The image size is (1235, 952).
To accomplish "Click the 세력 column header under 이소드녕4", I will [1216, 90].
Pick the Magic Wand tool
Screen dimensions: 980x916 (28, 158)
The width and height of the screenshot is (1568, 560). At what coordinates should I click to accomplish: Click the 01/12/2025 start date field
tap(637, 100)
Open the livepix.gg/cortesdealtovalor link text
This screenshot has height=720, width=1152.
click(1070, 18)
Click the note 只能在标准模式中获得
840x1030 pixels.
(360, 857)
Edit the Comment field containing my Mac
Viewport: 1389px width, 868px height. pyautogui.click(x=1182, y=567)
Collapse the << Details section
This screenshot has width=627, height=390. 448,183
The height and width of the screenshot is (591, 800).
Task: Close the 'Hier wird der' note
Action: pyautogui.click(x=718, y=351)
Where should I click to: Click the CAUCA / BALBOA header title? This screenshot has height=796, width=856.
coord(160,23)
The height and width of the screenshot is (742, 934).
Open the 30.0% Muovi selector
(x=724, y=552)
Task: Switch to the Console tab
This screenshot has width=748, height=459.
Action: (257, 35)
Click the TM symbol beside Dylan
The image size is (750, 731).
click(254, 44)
=-=-=
Repeat, exactly and only, the lines above from the one containing "This screenshot has width=748, height=459." through the end of the material.

§ RESULT FOR THIS TASK:
This screenshot has width=748, height=459.
Action: (257, 35)
Click the TM symbol beside Dylan
The image size is (750, 731).
click(254, 44)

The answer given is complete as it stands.